*DATA EXTRACTS*
<<<<

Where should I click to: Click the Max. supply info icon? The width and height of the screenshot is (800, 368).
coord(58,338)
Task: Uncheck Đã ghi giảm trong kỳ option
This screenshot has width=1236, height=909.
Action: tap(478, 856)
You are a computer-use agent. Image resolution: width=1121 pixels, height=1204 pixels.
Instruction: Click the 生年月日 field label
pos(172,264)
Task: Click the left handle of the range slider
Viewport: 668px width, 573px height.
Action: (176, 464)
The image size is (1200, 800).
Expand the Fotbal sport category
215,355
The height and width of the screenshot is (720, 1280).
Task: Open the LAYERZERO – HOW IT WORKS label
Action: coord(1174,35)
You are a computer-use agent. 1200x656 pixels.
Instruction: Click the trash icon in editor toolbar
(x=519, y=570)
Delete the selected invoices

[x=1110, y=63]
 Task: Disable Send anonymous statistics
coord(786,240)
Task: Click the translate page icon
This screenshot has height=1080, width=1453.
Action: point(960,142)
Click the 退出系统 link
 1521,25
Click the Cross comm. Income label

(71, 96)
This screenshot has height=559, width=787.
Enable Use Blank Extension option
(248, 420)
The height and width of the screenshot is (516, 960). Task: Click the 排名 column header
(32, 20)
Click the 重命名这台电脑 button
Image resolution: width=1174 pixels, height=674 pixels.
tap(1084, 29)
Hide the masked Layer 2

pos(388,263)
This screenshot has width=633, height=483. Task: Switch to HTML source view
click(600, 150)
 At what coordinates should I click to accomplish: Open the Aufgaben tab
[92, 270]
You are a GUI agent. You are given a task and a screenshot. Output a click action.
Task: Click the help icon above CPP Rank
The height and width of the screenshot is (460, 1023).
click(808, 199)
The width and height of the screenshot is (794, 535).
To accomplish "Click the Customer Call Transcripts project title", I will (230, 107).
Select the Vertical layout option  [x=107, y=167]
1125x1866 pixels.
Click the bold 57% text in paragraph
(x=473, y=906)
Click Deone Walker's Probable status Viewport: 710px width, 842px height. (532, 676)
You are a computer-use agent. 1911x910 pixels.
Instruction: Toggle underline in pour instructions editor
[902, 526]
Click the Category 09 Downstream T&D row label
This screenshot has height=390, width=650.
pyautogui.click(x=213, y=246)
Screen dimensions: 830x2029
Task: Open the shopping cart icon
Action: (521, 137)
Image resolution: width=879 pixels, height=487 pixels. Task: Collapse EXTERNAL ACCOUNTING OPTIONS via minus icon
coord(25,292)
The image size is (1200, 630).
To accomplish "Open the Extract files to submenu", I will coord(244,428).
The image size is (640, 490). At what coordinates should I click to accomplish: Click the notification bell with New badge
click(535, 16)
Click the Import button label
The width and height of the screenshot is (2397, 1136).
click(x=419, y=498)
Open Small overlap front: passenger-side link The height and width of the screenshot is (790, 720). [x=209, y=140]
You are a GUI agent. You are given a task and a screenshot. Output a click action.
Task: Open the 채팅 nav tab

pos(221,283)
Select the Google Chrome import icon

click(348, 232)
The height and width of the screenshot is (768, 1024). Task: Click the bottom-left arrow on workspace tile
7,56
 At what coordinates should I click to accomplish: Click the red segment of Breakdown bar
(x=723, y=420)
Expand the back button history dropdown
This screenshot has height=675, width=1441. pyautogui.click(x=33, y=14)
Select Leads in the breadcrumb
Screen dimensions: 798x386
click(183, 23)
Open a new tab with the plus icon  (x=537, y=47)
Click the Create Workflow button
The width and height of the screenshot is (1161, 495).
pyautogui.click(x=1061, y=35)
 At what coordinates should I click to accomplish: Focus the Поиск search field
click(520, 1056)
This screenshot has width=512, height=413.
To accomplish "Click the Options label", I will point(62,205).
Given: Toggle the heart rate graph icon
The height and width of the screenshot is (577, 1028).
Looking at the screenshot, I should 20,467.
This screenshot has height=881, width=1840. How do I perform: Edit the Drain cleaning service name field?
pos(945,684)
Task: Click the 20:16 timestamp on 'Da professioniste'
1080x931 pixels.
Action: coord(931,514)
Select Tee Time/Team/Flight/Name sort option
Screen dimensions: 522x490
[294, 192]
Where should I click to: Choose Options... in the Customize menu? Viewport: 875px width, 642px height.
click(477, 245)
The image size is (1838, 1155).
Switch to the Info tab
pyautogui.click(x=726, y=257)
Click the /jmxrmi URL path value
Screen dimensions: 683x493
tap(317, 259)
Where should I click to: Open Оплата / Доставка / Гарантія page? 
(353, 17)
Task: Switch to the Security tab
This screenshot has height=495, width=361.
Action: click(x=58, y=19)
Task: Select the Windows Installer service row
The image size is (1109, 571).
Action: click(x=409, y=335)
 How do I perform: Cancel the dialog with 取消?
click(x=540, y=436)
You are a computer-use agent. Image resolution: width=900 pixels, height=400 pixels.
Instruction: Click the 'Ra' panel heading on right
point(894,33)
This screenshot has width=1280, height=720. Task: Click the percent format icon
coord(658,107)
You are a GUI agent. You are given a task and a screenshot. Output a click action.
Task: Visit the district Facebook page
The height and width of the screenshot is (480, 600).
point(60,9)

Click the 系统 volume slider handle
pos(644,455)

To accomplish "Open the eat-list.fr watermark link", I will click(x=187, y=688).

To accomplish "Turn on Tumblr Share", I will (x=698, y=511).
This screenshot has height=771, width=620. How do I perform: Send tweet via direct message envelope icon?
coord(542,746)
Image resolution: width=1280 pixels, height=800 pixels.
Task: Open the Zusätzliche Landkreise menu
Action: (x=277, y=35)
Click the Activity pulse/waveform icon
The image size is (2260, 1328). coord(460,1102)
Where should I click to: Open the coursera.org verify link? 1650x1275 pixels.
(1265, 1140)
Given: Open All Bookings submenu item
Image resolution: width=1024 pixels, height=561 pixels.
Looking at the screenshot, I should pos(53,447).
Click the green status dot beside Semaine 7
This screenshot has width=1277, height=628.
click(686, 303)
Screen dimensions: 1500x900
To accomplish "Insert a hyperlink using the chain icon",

>>>>

*WORK REQUIRED*
From the first record to the last, print each one exactly.

*SOLUTION FOR THIS EXERCISE*
Where should I click to: Click the Max. supply info icon? The width and height of the screenshot is (800, 368).
coord(58,338)
Task: Uncheck Đã ghi giảm trong kỳ option
This screenshot has width=1236, height=909.
Action: tap(478, 856)
You are a computer-use agent. Image resolution: width=1121 pixels, height=1204 pixels.
Instruction: Click the 生年月日 field label
pos(172,264)
Task: Click the left handle of the range slider
Viewport: 668px width, 573px height.
Action: (176, 464)
The image size is (1200, 800).
Expand the Fotbal sport category
215,355
The height and width of the screenshot is (720, 1280).
Task: Open the LAYERZERO – HOW IT WORKS label
Action: coord(1174,35)
You are a computer-use agent. 1200x656 pixels.
Instruction: Click the trash icon in editor toolbar
(x=519, y=570)
Delete the selected invoices

[x=1110, y=63]
 Task: Disable Send anonymous statistics
coord(786,240)
Task: Click the translate page icon
This screenshot has height=1080, width=1453.
Action: point(960,142)
Click the 退出系统 link
 1521,25
Click the Cross comm. Income label

(71, 96)
This screenshot has height=559, width=787.
Enable Use Blank Extension option
(248, 420)
The height and width of the screenshot is (516, 960). Task: Click the 排名 column header
(32, 20)
Click the 重命名这台电脑 button
Image resolution: width=1174 pixels, height=674 pixels.
tap(1084, 29)
Hide the masked Layer 2

pos(388,263)
This screenshot has width=633, height=483. Task: Switch to HTML source view
click(600, 150)
 At what coordinates should I click to accomplish: Open the Aufgaben tab
[92, 270]
You are a GUI agent. You are given a task and a screenshot. Output a click action.
Task: Click the help icon above CPP Rank
The height and width of the screenshot is (460, 1023).
click(808, 199)
The width and height of the screenshot is (794, 535).
To accomplish "Click the Customer Call Transcripts project title", I will (230, 107).
Select the Vertical layout option  [x=107, y=167]
1125x1866 pixels.
Click the bold 57% text in paragraph
(x=473, y=906)
Click Deone Walker's Probable status Viewport: 710px width, 842px height. (532, 676)
You are a computer-use agent. 1911x910 pixels.
Instruction: Toggle underline in pour instructions editor
[902, 526]
Click the Category 09 Downstream T&D row label
This screenshot has height=390, width=650.
pyautogui.click(x=213, y=246)
Screen dimensions: 830x2029
Task: Open the shopping cart icon
Action: (521, 137)
Image resolution: width=879 pixels, height=487 pixels. Task: Collapse EXTERNAL ACCOUNTING OPTIONS via minus icon
coord(25,292)
The image size is (1200, 630).
To accomplish "Open the Extract files to submenu", I will coord(244,428).
The image size is (640, 490). At what coordinates should I click to accomplish: Click the notification bell with New badge
click(535, 16)
Click the Import button label
The width and height of the screenshot is (2397, 1136).
click(x=419, y=498)
Open Small overlap front: passenger-side link The height and width of the screenshot is (790, 720). [x=209, y=140]
You are a GUI agent. You are given a task and a screenshot. Output a click action.
Task: Open the 채팅 nav tab

pos(221,283)
Select the Google Chrome import icon

click(348, 232)
The height and width of the screenshot is (768, 1024). Task: Click the bottom-left arrow on workspace tile
7,56
 At what coordinates should I click to accomplish: Click the red segment of Breakdown bar
(x=723, y=420)
Expand the back button history dropdown
This screenshot has height=675, width=1441. pyautogui.click(x=33, y=14)
Select Leads in the breadcrumb
Screen dimensions: 798x386
click(183, 23)
Open a new tab with the plus icon  (x=537, y=47)
Click the Create Workflow button
The width and height of the screenshot is (1161, 495).
pyautogui.click(x=1061, y=35)
 At what coordinates should I click to accomplish: Focus the Поиск search field
click(520, 1056)
This screenshot has width=512, height=413.
To accomplish "Click the Options label", I will point(62,205).
Given: Toggle the heart rate graph icon
The height and width of the screenshot is (577, 1028).
Looking at the screenshot, I should 20,467.
This screenshot has height=881, width=1840. How do I perform: Edit the Drain cleaning service name field?
pos(945,684)
Task: Click the 20:16 timestamp on 'Da professioniste'
1080x931 pixels.
Action: coord(931,514)
Select Tee Time/Team/Flight/Name sort option
Screen dimensions: 522x490
[294, 192]
Where should I click to: Choose Options... in the Customize menu? Viewport: 875px width, 642px height.
click(477, 245)
The image size is (1838, 1155).
Switch to the Info tab
pyautogui.click(x=726, y=257)
Click the /jmxrmi URL path value
Screen dimensions: 683x493
tap(317, 259)
Where should I click to: Open Оплата / Доставка / Гарантія page? 
(353, 17)
Task: Switch to the Security tab
This screenshot has height=495, width=361.
Action: click(x=58, y=19)
Task: Select the Windows Installer service row
The image size is (1109, 571).
Action: click(x=409, y=335)
 How do I perform: Cancel the dialog with 取消?
click(x=540, y=436)
You are a computer-use agent. Image resolution: width=900 pixels, height=400 pixels.
Instruction: Click the 'Ra' panel heading on right
point(894,33)
This screenshot has width=1280, height=720. Task: Click the percent format icon
coord(658,107)
You are a GUI agent. You are given a task and a screenshot. Output a click action.
Task: Visit the district Facebook page
The height and width of the screenshot is (480, 600).
point(60,9)

Click the 系统 volume slider handle
pos(644,455)

To accomplish "Open the eat-list.fr watermark link", I will click(x=187, y=688).

To accomplish "Turn on Tumblr Share", I will (x=698, y=511).
This screenshot has height=771, width=620. How do I perform: Send tweet via direct message envelope icon?
coord(542,746)
Image resolution: width=1280 pixels, height=800 pixels.
Task: Open the Zusätzliche Landkreise menu
Action: (x=277, y=35)
Click the Activity pulse/waveform icon
The image size is (2260, 1328). coord(460,1102)
Where should I click to: Open the coursera.org verify link? 1650x1275 pixels.
(1265, 1140)
Given: Open All Bookings submenu item
Image resolution: width=1024 pixels, height=561 pixels.
Looking at the screenshot, I should pos(53,447).
Click the green status dot beside Semaine 7
This screenshot has width=1277, height=628.
click(686, 303)
Screen dimensions: 1500x900
To accomplish "Insert a hyperlink using the chain icon",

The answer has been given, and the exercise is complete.